WHO and CDC fear a measles outbreak due to decline in vaccinations

by mcardinal

Megan Udinski, FISM News


The World Health Organization (WHO) and Center for Disease Control (CDC) reported their concern for an impending measles outbreak due to increased numbers of children missing their measles vaccine in 2020. 

Although measles cases decreased by 80 percent in 2020, 22.3 million infants missed their first shot of the measles vaccine according to WHO data, an increase of 3 million from the previous year.  This is the largest increase of unvaccinated children in 20 years. Dr. Kate O’Brien, director of WHO’s Department of Immunization, Vaccines and Biologicals said the “evidence suggests we are likely seeing the calm before the storm as the risk of outbreaks continues to grow around the world.” 

Dr. O’Brien also acknowledged the fact that immunization goals over the past two years have been solely focused on COVID-19, neglecting the prevention of other diseases. While she supports countries vaccinating against COVID-19 as quickly as possible, she fears that “we risk trading one deadly disease for another” if routine immunization is not emphasized. 

Due to the pandemic, 24 measles vaccination campaigns meant to reach 23 countries, were postponed and redirected to COVID-19 efforts.  These worldwide campaigns impact 93 million people and are intended to provide the shot for communities that might not have access to routine vaccinations. It is believed that these campaigns have prevented more than 30 million deaths from the measles globally since 2000.

The two organizations seem to associate the reduced vaccination rate to the strain put on everyone due to the pandemic and the emphasis on COVID-19 detracting from regular well visits and care. The CDC’s Global Immunization Director, Kevin Cain explained, “Large numbers of unvaccinated children, outbreaks of measles, and disease detection and diagnostics diverted to support COVID-19 responses are factors that increase the likelihood of measles-related deaths and serious complications in children. We must act now to strengthen disease surveillance systems and close immunity gaps, before travel and trade return to pre-pandemic levels, to prevent­­ deadly measles outbreaks and mitigate the risk of other vaccine-preventable diseases.”

In their report, they speculate that the unprecedented decreased number of cases in 2020 could be due to increased natural immunity from outbreaks that occurred in 2017-2019, COVID-19 mitigation measures, or both.
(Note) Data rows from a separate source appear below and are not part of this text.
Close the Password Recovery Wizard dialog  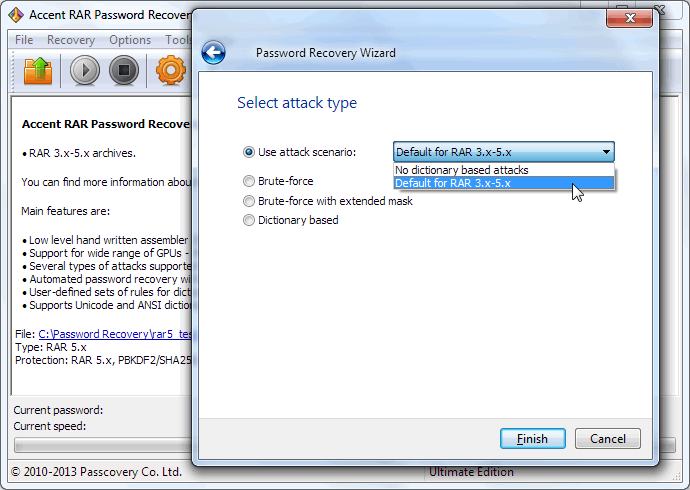click(631, 19)
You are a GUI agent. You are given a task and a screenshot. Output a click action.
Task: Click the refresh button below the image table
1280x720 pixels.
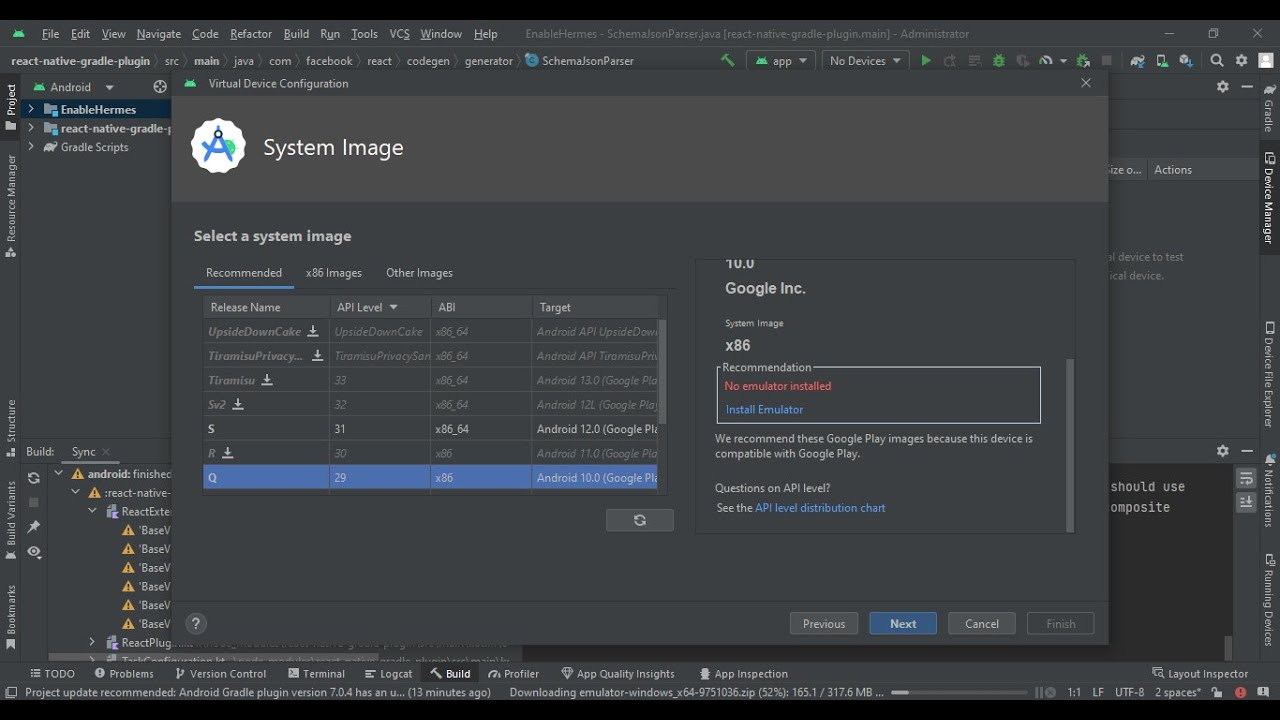[640, 520]
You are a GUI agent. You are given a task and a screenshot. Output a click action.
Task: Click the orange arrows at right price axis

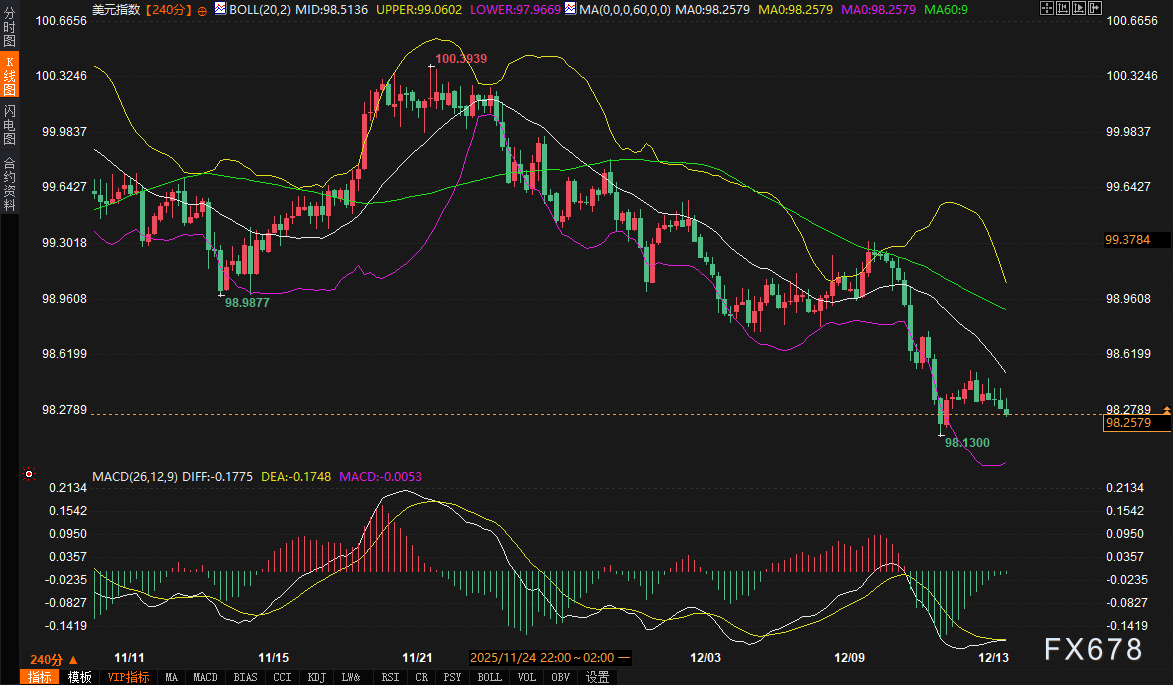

While they are unsure exactly why the numbers decreased, they still believe that the cases of measles in 2020 were underreported and expect to see an increase in the number of outbreaks in the next few years. 

Measles is a highly contagious virus that spreads similarly to COVID-19 and is preventable by similar measures such as hand-washing. According to the National Institutes of Health, “…the disease is characterized by fever, malaise, nasal congestion, conjunctivitis, cough and a red, splotchy rash. Most people with measles recover without complications within a week.” Infants and those with immune deficiencies are at the greatest risk for serious illness from infection. 

Regardless of the apparent decrease in measles cases in 2020, WHO and the CDC are urging parents to not take the vaccination of their children from “mostly preventable” diseases such as the measles lightly.